◆ Source material

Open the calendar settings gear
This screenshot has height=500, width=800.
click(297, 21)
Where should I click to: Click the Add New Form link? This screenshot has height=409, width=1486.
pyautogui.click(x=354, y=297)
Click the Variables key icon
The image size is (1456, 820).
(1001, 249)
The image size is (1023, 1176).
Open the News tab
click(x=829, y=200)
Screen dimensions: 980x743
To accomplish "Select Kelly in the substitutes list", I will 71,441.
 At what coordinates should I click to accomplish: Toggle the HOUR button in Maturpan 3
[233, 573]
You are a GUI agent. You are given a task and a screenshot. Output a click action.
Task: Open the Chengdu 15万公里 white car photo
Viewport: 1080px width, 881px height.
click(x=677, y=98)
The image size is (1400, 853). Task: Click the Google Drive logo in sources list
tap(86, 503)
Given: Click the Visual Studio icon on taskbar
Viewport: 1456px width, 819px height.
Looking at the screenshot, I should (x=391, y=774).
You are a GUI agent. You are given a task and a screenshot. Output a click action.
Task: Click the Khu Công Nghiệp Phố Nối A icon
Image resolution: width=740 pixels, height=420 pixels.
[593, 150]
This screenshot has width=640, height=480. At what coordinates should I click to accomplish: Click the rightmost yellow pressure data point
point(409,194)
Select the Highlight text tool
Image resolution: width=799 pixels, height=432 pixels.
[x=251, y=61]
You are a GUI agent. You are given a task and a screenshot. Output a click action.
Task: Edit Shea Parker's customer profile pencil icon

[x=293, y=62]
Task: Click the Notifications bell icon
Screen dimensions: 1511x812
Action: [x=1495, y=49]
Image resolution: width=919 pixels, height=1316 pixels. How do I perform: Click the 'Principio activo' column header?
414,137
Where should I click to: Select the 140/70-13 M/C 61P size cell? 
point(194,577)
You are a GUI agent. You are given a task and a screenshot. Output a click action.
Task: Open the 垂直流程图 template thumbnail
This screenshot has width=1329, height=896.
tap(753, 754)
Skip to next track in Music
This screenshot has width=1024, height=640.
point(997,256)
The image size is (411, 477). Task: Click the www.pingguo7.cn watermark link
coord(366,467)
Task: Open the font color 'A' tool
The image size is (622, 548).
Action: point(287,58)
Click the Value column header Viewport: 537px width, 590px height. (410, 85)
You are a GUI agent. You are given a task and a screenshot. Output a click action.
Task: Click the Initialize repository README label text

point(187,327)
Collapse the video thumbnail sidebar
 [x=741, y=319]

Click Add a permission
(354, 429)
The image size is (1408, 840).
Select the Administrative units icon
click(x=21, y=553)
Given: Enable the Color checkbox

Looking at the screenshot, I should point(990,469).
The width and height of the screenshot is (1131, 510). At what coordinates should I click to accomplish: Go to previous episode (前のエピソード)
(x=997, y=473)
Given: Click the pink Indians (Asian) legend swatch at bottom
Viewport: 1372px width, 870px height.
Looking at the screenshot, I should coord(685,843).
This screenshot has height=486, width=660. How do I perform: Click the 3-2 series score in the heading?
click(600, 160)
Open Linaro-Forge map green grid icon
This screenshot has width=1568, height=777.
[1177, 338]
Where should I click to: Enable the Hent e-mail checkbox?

◆ Problem
Take every line of the material that contains the word "tool", and copy it.

◆ Result of this exercise
Select the Highlight text tool
Task: Open the font color 'A' tool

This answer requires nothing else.